Wie auch immer - auch Venturas Team wird bei Dreharbeiten vor Ort mit dem Unerklärlichen konfrontiert. Auf dem Weg zur Ranch dringt eine roboterartige Stimme ins Autoradio und verkündet: "True Evil! Get off! Evil! So Evil!" Die Akkus der Kamera sind plötzlich komplett leer. Als Sean Stone (der Sohn von Oliver Stone) über die Absperrung klettert und das Grundstück betritt, bekommt er eine Art Stromschlag ins Wadenbein. Sean gelingt es auch, einen Orb herbeizumeditieren. Wahre Begebenheiten oder - zumindest zum Teil - Effekthascherei eines Privatsenders? Warum hat Bigelow die Ausstrahlung der Sendung monatelang verhindert?
Das Rätsel Bigelow
Daß Bigelow unter verschwörungstheoretischen Verdacht gerät, hat freilich seinen Grund. Zwar hat er aus seinem - auf eine UFO-Begegnung seiner Großeltern zurückgehenden - Interesse an Grenzwissenschaftlichem nie ein Hehl gemacht, sondern war, ganz im Gegenteil, immer schon dafür bekannt, großzügiger Finanzier von Studien zu UFOs, Entführungen durch Außerirdische und Artverwandtem zu sein.

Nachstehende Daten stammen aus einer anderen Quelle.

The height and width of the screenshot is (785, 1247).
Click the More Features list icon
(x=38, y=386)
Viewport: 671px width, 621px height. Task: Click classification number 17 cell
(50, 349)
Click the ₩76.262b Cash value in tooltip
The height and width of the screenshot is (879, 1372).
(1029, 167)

Spätestens seit seinem generösen Einkauf bei MUFON - der größten Gesellschaft zu Erforschung des UFO-Phänomens - aber, der mit einem rigorosen Zurückhalten der gesammelten Daten einherging, sprießen die Gerüchte.
Eines stellt einen Zusammenhang zu seiner Raumfahrtsfirma Bigelow Aerospace her und mutmaßt, Bigelow möchte sich durch UFO-Technologie einen Wettbewerbsvorteil verschaffen. Immerhin hat Bigelow Aerospace als einziges privates Unternehmen bislang Raumstationen im All - und einen Alien als Logo. Gut ins Bild paßt auch, daß die amerikanische Bundesluftfahrtbehörde FAA mittlerweile auch das Sammeln von UFO-Meldungen ausgegliedert hat und seit 2009 Piloten und Flugpersonal, die dergleichen zu berichten haben, auf ihrer Website an BAAS (Bigelow Aerospace Advanced Space Studies), ein Subunternehmen von Bigelow Aerospace, verweist. Was Verschwörungsaffine freilich gerne übersehen: unter anderem auf BAAS verweist. Dann ist sein Unternehmen angeblich das einzige zivile, das bewaffnet in den Weltraum darf. Ist Bigelow Schlüsselfigur bei einer amerikanischen Militarisierung des Weltraums durch private Subunternehmen? Steckt mehr oder etwas ganz anderes dahinter?
Bigelows schon vor längerer Zeit gefaßter Beschluss, sich in Sachen UFOs möglichst wenig zu Wort zu melden, könnte aber freilich auch damit zu tun haben, daß in der von Gerüchten und Halbwahrheiten durwachsenen UFO-Szene kaum lohnende öffentliche Debatten möglich sind. Oder aber er will sich seine bis jetzt gesammelten Beweise durch voreilige Schlüsse nicht zerstören lassen und wirklich erst an die Öffentlichkeit treten, wenn es Hieb- und Stichfestes zu präsentieren gibt. Natürlich ist Schweigen verdächtig, aber es als kleineres Übel hinzunehmen, hat seine Logik - weil jene, die unbedingt nach Verschwörungen gieren, kaum mit Worten zu überzeugen sind. So geschehen nach einem Interview Bigelows mit der New York Times, in dem er wortwörtlich "People have been killed. People have been hurt. It´s more than observational kind of data" sagte, sich auf die legendären Chupa-Chupa-Vorfälle im brasilianischen Colares 1977 bezog, aber Stoff für obenerwähntes Gerücht über Kämpfe auf der Skinwalker Ranch lieferte.
Laut George Knapp war der Hauptgrund für die Veröffentlichung von "Hunt For The Skinwalker", daß man sich Reaktionen und Meldungen von Leuten erhoffte, die von ähnlichen Hotspots wissen. Derlei gibt es angeblich viele. Es bleibt spannend.